Тут надо оговориться, что путаница мыслей не мешала мне. Я оделся и умылся, позвонил на вокзал и узнал, что поезда на Т. есть в 0.15 и в четыре часа ночи. Постановил для себя непременно уехать в 0.15 — тогда исключены всякие случайности, а что они грозят мне, я уже сознавал. Не достану в Т. такси, доберусь хоть пешком до этого самого Нового кладбища. А уехать в 0.15 вполне возможно — до вокзала рукой подать.

По улице во всю недобрую силу гулял осенний ветер, разметывая опавшие листья, а в голове продолжалось то же путаное коловращение мыслей, по сути пустяковых даже.

Например, я спросил себя: «Ну, а если бы умер ты, нашелся бы хоть один, готовый пожертвовать ради тебя сторублевками? Для чего — чтобы не потерять партнера в преферанс? Один, X, — скажет себе, что все это сон, плод возбужденной фантазии, хотя и поймет в глубине души — нет, не сон; как понял, допустим, я.

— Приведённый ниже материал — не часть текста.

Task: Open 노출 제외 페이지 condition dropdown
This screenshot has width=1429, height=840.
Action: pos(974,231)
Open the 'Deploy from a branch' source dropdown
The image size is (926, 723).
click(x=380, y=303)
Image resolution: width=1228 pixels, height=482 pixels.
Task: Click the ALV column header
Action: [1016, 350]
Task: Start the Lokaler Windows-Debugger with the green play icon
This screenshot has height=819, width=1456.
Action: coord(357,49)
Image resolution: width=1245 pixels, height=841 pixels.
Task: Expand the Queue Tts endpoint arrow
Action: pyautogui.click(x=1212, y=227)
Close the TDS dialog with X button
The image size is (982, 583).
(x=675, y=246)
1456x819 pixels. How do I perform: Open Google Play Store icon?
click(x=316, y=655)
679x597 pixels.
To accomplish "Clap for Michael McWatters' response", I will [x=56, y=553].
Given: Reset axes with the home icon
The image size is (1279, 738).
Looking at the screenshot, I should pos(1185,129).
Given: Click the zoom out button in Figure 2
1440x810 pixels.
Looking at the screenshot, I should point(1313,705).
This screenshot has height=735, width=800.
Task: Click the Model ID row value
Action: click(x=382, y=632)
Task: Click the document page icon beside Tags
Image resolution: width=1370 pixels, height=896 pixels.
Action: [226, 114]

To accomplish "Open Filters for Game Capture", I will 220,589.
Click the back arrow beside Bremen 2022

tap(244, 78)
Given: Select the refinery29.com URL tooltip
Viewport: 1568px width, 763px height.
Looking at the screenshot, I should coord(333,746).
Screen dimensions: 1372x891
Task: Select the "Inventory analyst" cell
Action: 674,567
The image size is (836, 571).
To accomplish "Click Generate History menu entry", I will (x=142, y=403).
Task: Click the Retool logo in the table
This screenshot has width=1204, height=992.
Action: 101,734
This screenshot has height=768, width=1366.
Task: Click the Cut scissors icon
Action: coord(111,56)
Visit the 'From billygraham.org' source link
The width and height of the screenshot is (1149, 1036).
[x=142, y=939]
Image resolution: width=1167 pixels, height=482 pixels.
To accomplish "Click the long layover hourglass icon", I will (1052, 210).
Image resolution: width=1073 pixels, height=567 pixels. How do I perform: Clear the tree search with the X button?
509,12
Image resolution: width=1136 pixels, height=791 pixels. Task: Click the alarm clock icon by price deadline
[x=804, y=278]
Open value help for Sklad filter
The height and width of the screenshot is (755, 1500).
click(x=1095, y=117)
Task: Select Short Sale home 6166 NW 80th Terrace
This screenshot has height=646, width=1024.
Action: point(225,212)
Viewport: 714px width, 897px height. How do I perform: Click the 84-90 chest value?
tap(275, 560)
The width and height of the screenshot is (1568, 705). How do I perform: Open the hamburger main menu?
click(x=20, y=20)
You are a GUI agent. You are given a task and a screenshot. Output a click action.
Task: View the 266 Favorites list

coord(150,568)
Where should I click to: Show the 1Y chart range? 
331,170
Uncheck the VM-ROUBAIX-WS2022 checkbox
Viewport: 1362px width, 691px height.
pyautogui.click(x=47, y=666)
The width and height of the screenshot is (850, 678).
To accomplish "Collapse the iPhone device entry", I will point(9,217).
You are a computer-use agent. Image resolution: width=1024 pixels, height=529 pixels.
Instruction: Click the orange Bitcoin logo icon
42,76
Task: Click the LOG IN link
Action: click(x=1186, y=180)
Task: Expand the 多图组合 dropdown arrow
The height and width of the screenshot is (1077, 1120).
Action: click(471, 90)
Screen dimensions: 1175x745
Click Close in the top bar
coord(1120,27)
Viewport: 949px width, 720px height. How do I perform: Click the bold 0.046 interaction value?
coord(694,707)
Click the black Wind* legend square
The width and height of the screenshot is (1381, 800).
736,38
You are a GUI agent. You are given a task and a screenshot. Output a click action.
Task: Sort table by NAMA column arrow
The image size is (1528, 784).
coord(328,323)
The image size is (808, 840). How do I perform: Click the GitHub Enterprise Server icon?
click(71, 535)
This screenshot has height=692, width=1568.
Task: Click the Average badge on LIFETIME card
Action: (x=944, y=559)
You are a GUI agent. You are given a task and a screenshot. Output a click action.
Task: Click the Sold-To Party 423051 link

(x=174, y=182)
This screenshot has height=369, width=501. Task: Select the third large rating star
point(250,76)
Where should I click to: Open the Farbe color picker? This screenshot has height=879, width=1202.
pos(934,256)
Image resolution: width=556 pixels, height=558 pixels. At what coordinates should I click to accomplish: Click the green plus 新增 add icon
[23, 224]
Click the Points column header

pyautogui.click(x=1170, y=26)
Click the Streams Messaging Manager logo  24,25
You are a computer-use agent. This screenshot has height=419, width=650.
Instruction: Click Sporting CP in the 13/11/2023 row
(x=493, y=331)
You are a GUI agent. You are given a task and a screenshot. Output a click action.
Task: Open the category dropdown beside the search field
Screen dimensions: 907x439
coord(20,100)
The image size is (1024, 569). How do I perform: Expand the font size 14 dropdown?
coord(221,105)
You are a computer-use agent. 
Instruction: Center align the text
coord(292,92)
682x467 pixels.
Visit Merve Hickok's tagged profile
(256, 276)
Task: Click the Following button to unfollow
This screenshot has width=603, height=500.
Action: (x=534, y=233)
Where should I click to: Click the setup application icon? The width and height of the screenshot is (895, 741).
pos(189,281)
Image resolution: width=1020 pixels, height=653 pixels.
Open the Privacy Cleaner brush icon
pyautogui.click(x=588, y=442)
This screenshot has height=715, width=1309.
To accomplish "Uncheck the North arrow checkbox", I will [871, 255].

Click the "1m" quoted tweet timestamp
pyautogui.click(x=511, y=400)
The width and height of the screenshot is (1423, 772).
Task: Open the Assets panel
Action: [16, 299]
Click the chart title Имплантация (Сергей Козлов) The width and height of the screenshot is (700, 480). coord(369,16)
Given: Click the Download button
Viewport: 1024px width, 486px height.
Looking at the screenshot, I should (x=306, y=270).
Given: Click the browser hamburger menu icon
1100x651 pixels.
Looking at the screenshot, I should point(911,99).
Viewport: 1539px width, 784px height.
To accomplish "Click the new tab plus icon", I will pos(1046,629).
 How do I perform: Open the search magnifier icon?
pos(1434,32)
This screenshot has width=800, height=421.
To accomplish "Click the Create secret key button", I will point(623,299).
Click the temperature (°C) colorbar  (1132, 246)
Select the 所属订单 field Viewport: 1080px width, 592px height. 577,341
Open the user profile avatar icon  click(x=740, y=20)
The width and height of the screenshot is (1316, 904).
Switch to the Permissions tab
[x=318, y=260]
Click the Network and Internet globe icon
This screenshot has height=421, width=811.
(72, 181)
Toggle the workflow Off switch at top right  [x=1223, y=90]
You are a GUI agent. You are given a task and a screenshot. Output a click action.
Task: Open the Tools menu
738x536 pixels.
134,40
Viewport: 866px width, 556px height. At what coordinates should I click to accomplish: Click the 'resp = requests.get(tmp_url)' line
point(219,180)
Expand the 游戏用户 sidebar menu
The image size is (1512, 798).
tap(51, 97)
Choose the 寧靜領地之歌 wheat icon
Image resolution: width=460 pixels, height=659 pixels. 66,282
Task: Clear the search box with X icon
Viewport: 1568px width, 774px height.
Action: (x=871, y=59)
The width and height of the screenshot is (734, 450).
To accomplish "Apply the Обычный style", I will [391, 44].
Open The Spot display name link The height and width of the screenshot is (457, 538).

Другой, Y, которому врач недавно раздраженно заметил: «столько жиру, что невозможно прослушать сердце», — повернется на другой бок и с новыми силами захрапит, успев только успокоить себя: «Не я же умер, а до Алешки Теплова какое мне дело». Ну a Z? Черт с ним, с «зетом», да и есть ли он?!

И я подумал — это уж из области более важного, — что в каком-то научно-популярном издании была статейка о «расширяющейся вселенной». Сущности ее я не понял, но показалось, что вот, когда протечет еще одна Вечность, звезды и планеты разбредутся так далеко, что они даже не будут видеть друг друга, если бы и было у них одухотворенное свойство «видеть». Над каждой звездой прострется ночное небо, «пустота» (все время мелькало в мыслях это обреченное бутовское слово).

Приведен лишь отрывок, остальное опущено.